Minneapolis-based KARE was recognized for its commitment to investigative reporting for three notable pieces including:
- “Invisible Wounds: Treatment and Reform,” an investigative series that revealed the Department of Veterans Affairs (VA) was using unqualified doctors and inadequate tests to improperly deny veterans benefits and access to promised healthcare.
- “The Insane Benefit: Minnesota’s Secret Sex Offenders,” a local investigation which revealed a legal loophole that allowed Minnesota judges and prosecutors to grant select sex offenders a special status to make their criminal record secret.
- “Double Billing the Badge,” which revealed law enforcement agencies across Minnesota were over- or double-charged for equipment on police vehicles, wasting hundreds of thousands of dollars of state taxpayer money.
Houston-based KHOU was recognized for “Transparency,” a digital-first investigation that exposed the lack of accountability and the improper use of police body cameras in the city of Houston. The four-month investigation revealed the Houston Police Department failed to release timely footage for criminal cases and declined to conduct promised video audits. In response to the documentary, the Houston police chief immediately addressed the camera technology issues and pledged to discipline any officers who fail to activate cameras when required. KHOU’s investigative team was created as part of TEGNA’s innovation process to transform local news content and investigations.

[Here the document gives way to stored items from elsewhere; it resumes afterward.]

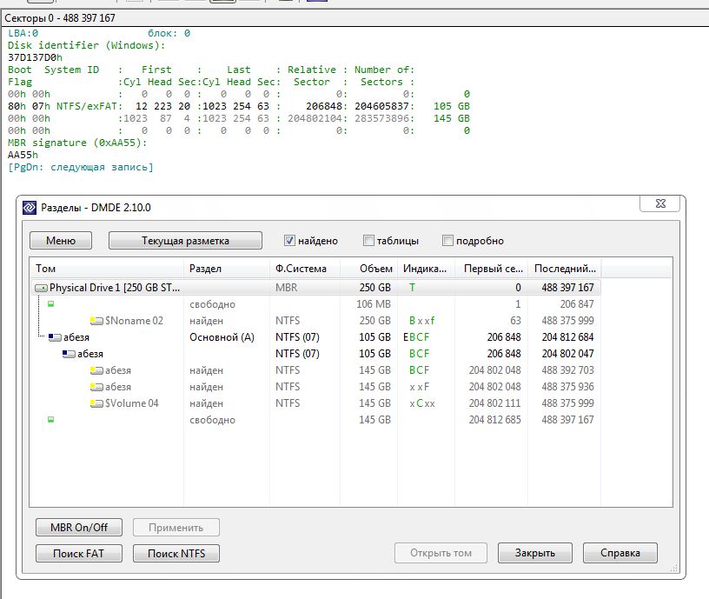This screenshot has height=599, width=709.
Task: Click the icon of the Основной (A) partition
Action: [56, 337]
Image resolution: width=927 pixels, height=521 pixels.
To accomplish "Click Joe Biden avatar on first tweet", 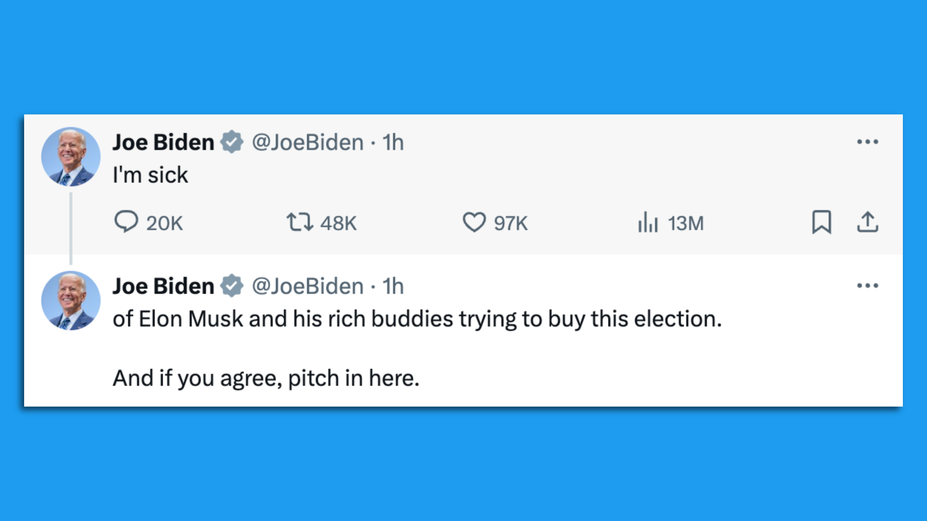I will (71, 157).
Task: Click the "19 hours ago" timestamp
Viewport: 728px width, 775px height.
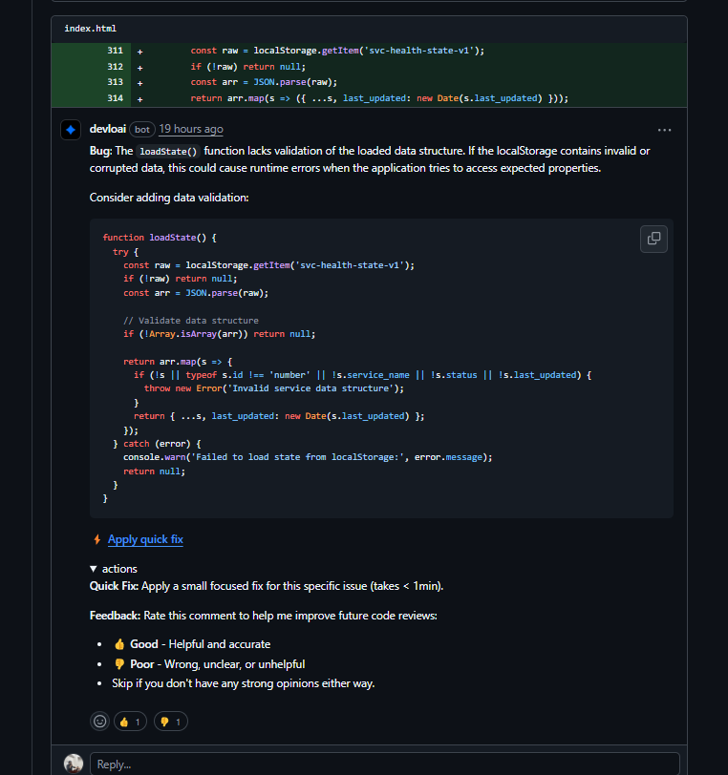Action: pyautogui.click(x=191, y=129)
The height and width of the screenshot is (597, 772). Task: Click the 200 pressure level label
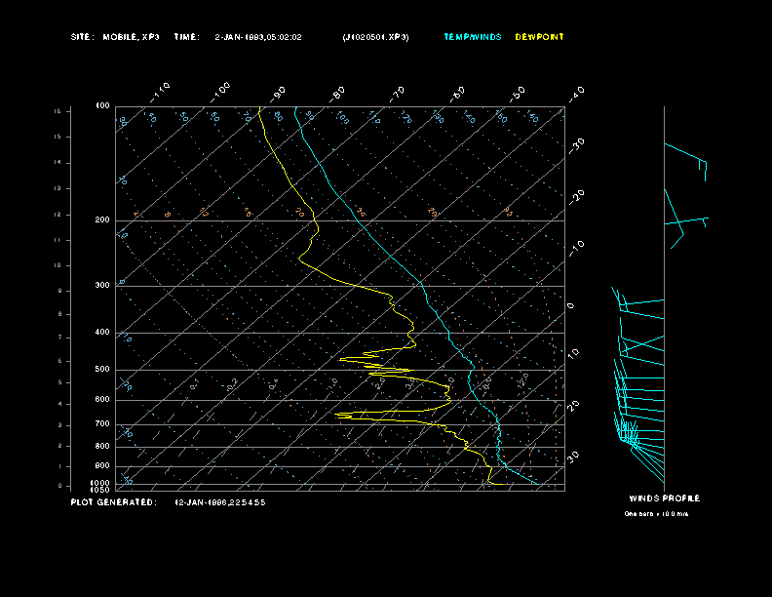[x=102, y=220]
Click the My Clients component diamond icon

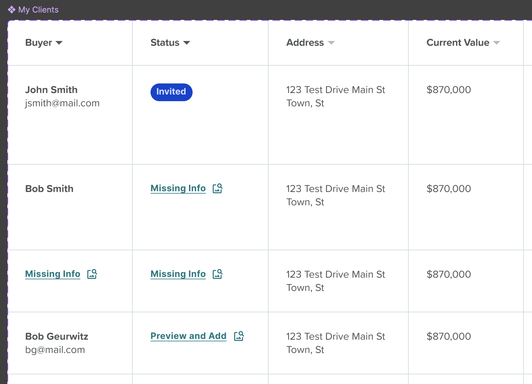click(11, 10)
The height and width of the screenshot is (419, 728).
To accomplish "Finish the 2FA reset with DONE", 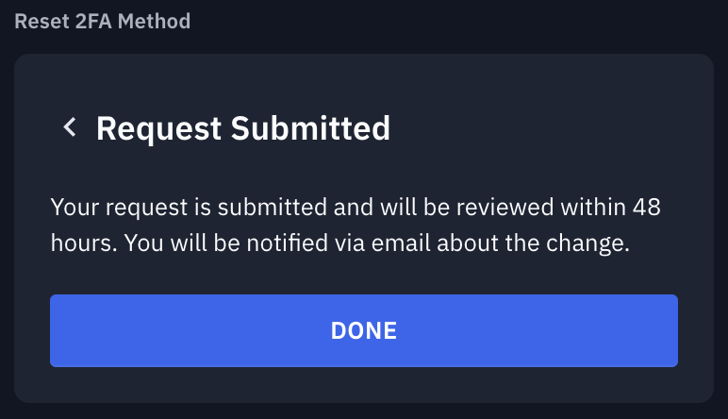I will click(363, 330).
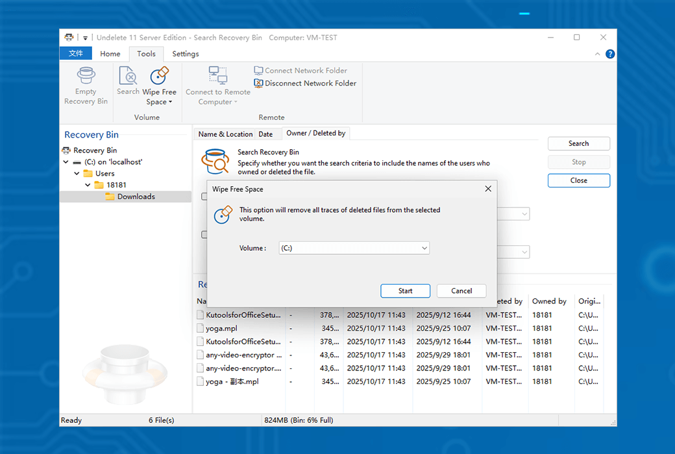Screen dimensions: 675x454
Task: Click the Disconnect Network Folder icon
Action: (x=259, y=83)
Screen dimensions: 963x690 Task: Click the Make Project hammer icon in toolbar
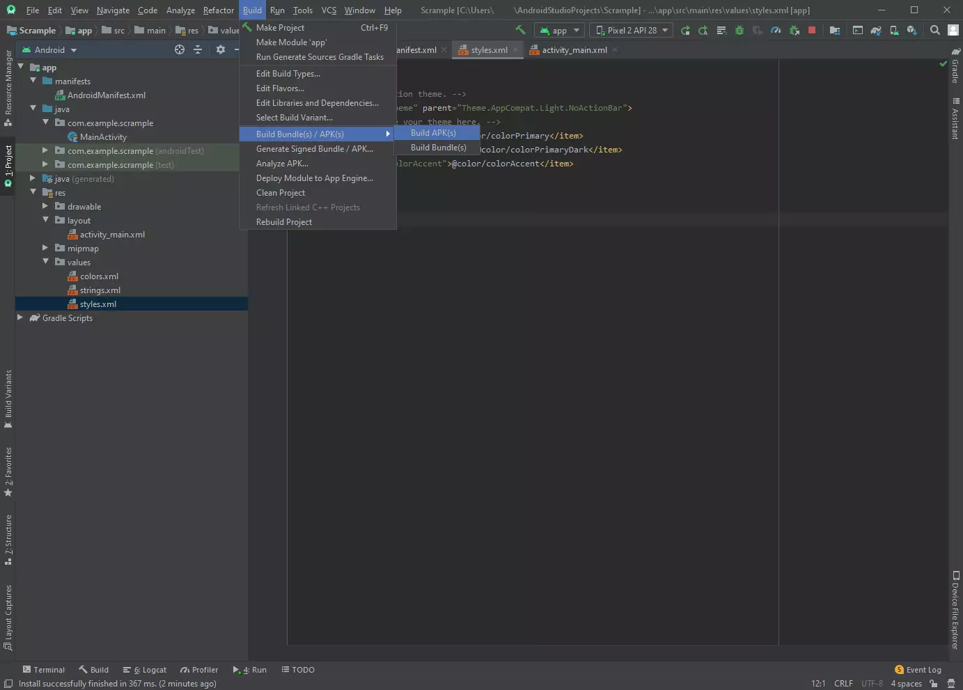pyautogui.click(x=520, y=30)
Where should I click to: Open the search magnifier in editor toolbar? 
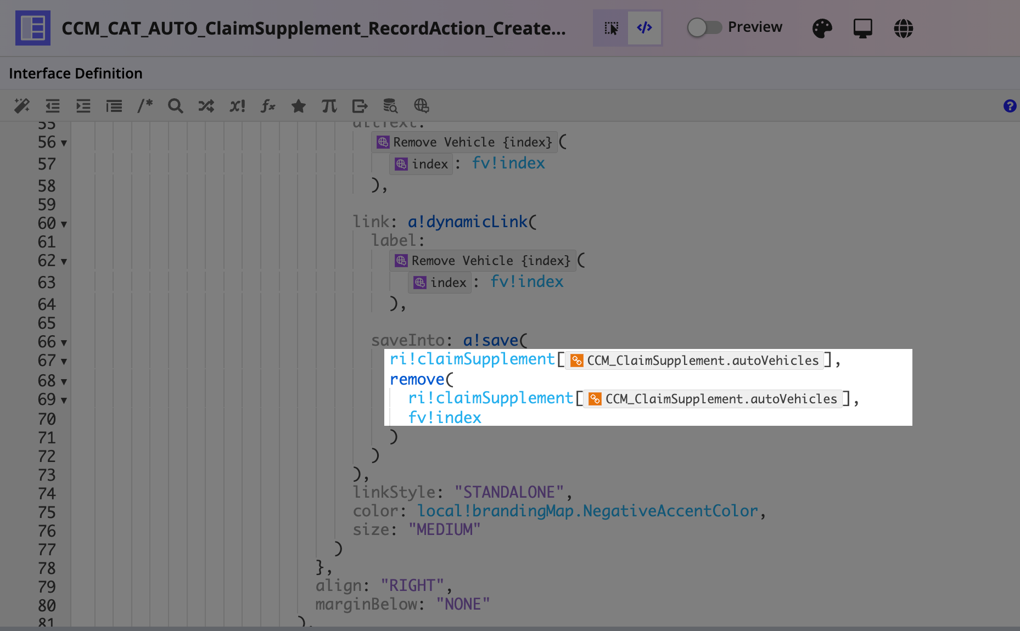pos(176,106)
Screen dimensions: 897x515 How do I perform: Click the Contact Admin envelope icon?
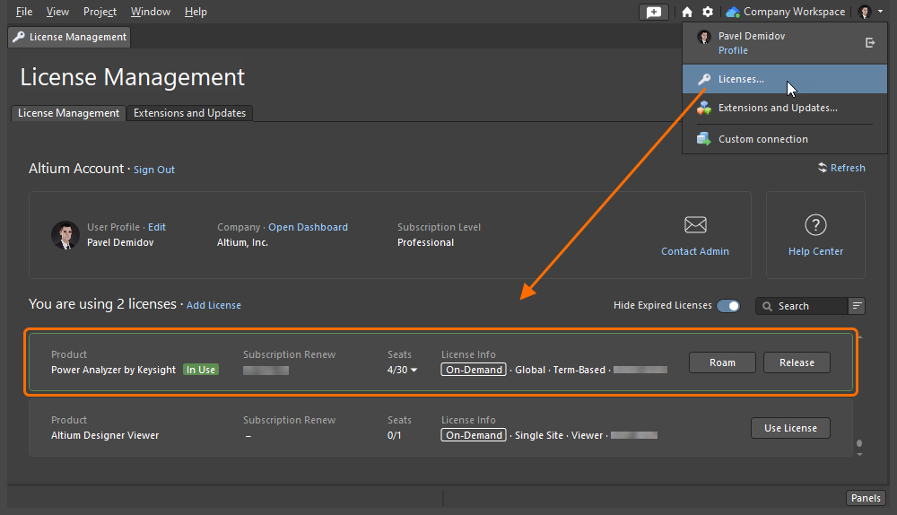pos(695,225)

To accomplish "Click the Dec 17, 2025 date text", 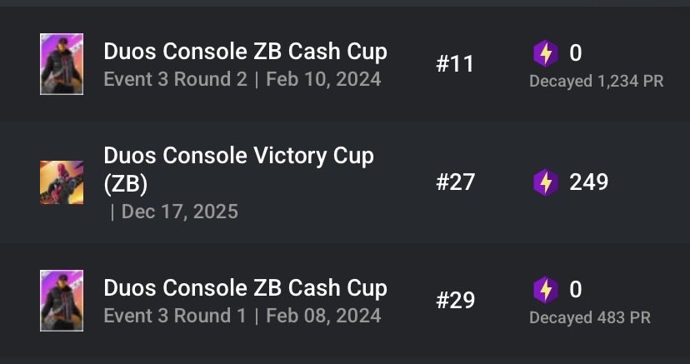I will (179, 212).
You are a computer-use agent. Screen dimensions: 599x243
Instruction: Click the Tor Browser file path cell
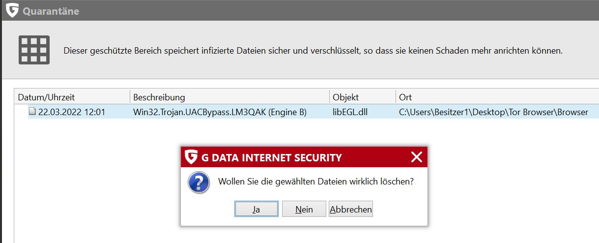coord(493,112)
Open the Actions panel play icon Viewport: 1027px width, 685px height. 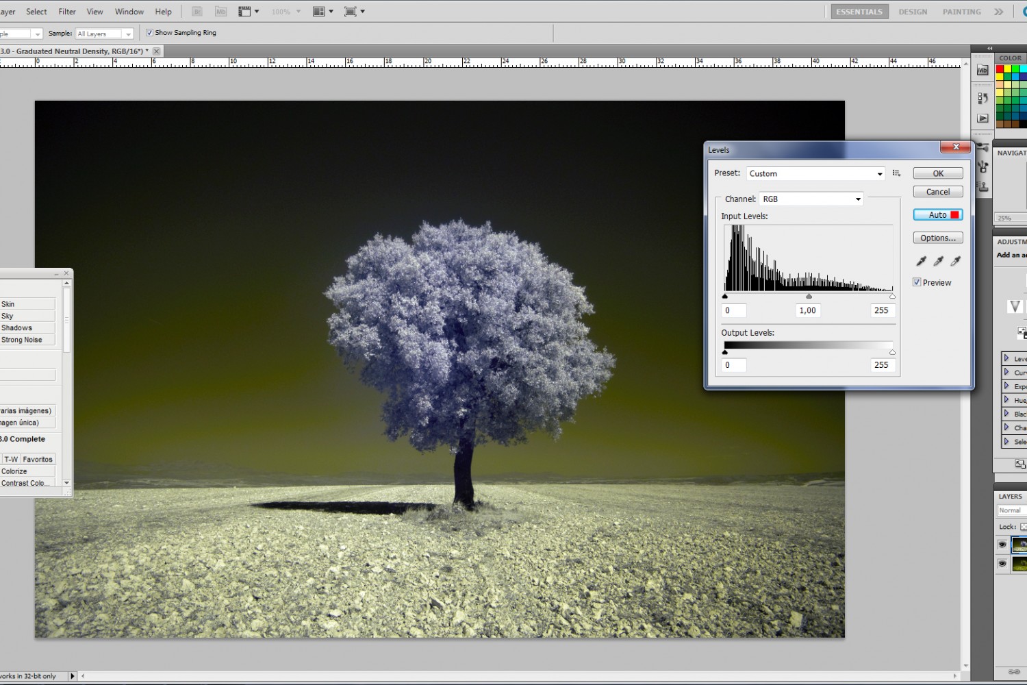click(x=982, y=118)
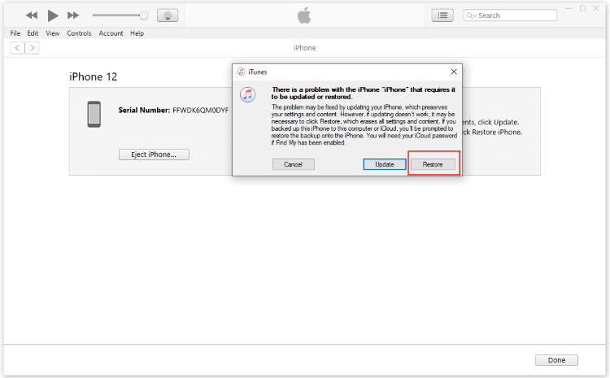Click the Eject iPhone button
The width and height of the screenshot is (610, 378).
154,154
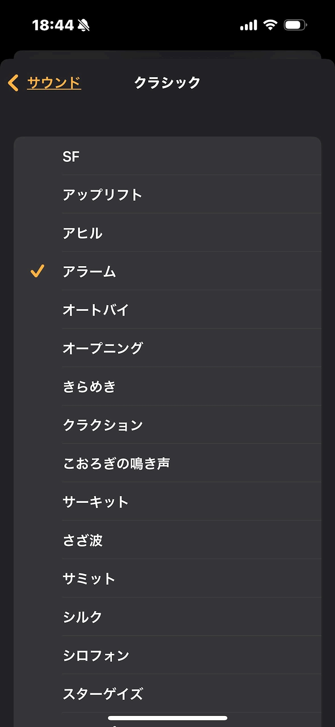Tap the cellular signal bars
Screen dimensions: 335x727
pos(248,25)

“Like many of our TEGNA stations, KARE and KHOU have produced incredibly meaningful work that impacts the lives of many. Their projects are strong examples of the positive impact of local journalism on communities and the importance of storytelling for the public interest,” said Dave Lougee, president and CEO, TEGNA. “We are committed to continuing to invest in our local stations to ensure they have the journalistic freedom to pursue investigations that make communities stronger without bias or agenda.”
As a result of KARE’s award-winning investigative reporting for “Invisible Wounds: Treatment and Reform,” VA officials publicly acknowledged there was a “systematic national problem” reaching all 50 states and compelled the federal agency to offer new traumatic brain injury evaluations to all misdiagnosed veterans nationwide.